**Pixel coordinate grounding data**
◇ ◇ ◇ ◇ ◇

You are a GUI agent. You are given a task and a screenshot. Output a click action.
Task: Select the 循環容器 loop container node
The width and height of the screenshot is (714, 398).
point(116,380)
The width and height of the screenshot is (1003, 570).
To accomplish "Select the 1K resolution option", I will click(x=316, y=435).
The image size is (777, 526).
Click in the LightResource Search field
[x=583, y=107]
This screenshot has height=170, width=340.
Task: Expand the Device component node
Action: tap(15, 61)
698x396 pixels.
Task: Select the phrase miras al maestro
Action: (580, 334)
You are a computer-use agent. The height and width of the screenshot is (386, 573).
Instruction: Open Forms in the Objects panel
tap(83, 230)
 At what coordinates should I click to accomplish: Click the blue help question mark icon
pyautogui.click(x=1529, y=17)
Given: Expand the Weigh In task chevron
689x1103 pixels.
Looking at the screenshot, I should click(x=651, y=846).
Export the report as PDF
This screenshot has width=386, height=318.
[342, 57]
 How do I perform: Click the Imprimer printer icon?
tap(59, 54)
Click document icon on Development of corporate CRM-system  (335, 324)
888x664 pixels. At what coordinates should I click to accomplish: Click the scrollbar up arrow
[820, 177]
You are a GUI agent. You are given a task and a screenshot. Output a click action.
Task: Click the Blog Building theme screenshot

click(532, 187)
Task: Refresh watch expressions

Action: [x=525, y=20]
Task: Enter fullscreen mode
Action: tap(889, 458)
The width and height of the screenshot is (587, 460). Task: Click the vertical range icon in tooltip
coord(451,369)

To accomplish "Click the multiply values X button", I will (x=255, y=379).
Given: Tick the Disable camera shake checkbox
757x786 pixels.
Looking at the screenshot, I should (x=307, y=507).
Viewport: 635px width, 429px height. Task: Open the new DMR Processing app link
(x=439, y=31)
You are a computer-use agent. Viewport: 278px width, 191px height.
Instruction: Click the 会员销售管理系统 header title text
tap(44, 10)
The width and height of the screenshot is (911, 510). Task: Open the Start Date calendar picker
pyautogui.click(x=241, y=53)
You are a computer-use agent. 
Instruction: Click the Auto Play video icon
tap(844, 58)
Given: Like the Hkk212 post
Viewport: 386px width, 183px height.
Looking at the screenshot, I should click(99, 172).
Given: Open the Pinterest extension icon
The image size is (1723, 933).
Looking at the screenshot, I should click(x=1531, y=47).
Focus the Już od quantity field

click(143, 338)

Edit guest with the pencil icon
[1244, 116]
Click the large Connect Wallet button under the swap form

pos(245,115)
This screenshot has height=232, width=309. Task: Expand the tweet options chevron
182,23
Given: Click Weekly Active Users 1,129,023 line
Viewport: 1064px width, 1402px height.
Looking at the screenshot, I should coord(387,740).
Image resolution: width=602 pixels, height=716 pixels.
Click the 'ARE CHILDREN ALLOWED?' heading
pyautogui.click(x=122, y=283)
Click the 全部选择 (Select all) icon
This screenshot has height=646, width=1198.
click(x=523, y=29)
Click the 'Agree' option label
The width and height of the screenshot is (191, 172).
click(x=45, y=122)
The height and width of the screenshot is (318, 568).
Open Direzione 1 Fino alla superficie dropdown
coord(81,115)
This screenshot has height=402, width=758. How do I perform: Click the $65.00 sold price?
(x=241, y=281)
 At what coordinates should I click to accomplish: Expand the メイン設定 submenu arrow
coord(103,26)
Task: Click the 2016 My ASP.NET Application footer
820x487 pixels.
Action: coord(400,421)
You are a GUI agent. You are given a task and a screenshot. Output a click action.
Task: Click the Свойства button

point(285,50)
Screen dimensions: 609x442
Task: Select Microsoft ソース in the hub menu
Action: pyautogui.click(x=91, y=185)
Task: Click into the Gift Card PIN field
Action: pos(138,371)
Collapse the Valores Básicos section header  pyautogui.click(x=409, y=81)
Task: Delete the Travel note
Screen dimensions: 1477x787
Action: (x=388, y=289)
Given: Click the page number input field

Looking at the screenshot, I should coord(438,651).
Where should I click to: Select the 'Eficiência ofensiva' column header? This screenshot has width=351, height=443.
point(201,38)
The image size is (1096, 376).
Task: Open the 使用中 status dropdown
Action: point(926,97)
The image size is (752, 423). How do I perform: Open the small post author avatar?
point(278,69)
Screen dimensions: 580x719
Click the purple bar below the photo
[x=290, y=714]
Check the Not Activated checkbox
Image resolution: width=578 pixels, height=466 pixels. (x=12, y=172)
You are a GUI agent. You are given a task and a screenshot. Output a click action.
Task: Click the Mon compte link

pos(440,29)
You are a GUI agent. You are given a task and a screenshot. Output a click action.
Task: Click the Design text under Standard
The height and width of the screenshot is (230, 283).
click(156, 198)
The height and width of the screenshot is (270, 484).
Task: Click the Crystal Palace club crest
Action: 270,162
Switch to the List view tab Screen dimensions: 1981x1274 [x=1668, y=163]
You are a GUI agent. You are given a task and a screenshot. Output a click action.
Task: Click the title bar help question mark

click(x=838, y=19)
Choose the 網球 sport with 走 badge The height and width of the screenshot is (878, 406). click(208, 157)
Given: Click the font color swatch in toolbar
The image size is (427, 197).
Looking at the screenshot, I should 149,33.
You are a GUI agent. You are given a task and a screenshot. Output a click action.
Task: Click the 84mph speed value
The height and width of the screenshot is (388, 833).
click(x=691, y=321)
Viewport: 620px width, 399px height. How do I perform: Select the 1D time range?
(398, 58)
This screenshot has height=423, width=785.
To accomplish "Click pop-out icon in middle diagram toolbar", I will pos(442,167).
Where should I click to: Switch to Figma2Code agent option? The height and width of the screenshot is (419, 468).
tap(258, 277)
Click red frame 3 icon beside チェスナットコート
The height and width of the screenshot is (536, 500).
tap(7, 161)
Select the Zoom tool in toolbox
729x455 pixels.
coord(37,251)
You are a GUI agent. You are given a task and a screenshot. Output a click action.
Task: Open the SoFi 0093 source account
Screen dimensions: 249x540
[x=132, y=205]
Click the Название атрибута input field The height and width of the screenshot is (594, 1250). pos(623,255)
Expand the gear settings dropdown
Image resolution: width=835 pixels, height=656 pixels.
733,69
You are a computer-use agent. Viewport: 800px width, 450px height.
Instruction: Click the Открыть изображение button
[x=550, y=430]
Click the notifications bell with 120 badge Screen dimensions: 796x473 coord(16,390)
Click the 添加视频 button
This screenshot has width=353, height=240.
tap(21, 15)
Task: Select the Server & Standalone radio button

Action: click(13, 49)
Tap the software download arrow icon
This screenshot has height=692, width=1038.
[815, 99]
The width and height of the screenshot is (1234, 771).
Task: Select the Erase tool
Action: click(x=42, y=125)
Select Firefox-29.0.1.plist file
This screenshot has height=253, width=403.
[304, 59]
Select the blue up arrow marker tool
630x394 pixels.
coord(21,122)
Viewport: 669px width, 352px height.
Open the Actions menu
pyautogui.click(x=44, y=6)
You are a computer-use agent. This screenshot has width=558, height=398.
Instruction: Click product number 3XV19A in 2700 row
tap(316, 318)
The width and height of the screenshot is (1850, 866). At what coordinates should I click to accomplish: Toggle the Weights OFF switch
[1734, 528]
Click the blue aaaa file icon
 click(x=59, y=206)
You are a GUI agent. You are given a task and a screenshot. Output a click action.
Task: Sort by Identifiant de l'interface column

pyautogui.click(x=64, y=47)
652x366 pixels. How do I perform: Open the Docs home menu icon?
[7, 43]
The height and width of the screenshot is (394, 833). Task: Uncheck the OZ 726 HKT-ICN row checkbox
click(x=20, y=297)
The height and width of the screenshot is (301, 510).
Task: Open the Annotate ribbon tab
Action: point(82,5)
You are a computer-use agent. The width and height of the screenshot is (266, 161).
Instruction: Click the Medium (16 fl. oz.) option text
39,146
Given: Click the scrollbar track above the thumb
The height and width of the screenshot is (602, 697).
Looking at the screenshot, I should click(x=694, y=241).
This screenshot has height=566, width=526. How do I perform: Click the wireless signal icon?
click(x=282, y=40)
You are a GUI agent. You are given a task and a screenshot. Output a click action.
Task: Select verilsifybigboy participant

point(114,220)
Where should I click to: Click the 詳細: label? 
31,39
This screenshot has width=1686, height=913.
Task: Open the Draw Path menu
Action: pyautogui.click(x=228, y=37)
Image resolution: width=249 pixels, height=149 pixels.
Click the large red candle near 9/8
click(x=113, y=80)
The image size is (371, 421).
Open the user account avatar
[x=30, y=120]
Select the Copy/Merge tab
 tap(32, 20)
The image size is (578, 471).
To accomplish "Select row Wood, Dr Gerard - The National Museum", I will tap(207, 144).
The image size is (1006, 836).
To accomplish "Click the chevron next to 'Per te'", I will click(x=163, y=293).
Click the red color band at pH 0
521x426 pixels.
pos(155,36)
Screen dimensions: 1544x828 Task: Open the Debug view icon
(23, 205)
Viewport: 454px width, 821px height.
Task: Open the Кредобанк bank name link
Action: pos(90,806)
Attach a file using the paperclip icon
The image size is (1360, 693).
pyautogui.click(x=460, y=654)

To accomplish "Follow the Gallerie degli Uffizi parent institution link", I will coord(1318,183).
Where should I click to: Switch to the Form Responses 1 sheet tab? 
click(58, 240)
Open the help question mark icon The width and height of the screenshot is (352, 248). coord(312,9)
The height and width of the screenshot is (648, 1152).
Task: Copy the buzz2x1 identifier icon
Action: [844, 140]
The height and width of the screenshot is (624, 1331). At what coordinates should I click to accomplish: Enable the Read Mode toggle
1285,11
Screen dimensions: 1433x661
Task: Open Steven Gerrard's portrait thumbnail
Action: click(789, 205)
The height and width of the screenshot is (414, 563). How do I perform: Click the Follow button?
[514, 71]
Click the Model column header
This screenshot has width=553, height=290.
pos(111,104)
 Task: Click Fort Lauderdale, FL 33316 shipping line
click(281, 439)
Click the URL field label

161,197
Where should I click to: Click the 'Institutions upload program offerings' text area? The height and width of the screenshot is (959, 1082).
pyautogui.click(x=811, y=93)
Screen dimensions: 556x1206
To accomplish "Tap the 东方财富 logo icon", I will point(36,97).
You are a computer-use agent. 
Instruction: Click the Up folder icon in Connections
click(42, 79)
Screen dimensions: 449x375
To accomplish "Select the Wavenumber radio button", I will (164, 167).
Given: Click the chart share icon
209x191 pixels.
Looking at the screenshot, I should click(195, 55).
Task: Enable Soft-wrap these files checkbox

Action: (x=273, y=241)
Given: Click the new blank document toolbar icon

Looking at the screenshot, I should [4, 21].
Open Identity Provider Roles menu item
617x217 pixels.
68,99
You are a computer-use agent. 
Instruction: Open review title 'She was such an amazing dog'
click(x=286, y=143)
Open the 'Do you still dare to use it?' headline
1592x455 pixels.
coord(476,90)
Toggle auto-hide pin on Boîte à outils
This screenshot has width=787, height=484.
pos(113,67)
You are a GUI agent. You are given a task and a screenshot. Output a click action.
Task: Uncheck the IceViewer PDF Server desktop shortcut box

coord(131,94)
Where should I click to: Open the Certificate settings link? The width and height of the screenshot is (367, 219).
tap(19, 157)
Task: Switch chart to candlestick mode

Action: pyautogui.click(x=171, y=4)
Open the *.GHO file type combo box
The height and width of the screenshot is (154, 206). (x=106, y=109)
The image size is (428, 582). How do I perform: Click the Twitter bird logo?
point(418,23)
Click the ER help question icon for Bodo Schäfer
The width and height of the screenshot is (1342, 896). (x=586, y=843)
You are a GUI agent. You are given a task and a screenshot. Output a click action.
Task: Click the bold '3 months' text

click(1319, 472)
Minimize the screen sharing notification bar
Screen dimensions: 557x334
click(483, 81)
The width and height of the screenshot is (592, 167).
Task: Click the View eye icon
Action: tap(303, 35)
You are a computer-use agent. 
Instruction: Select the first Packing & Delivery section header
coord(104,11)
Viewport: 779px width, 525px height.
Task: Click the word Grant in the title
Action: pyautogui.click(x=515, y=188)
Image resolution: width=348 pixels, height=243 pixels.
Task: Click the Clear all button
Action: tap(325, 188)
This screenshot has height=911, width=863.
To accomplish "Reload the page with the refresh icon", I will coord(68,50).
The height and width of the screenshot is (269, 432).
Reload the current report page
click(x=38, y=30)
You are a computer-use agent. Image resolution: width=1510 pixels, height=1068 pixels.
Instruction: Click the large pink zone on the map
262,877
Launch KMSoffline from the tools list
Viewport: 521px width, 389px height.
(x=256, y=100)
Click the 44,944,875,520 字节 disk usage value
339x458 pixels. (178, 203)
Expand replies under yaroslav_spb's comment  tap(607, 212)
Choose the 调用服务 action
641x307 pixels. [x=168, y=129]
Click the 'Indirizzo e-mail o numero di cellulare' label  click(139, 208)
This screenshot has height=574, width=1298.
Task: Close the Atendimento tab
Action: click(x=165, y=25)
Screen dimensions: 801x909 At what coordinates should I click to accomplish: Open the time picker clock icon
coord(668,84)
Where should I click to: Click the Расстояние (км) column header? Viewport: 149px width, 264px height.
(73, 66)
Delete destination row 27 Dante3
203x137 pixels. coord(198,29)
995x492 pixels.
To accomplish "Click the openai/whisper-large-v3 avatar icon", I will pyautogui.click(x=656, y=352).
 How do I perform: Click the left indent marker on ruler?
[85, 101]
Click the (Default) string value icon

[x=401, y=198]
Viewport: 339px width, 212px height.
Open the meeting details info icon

◇ ◇ ◇ ◇ ◇

Where the word "badge" shows up in a line of the entries above, copy that line.

**Response to the task**
Choose the 網球 sport with 走 badge The height and width of the screenshot is (878, 406). click(208, 157)
Click the notifications bell with 120 badge Screen dimensions: 796x473 coord(16,390)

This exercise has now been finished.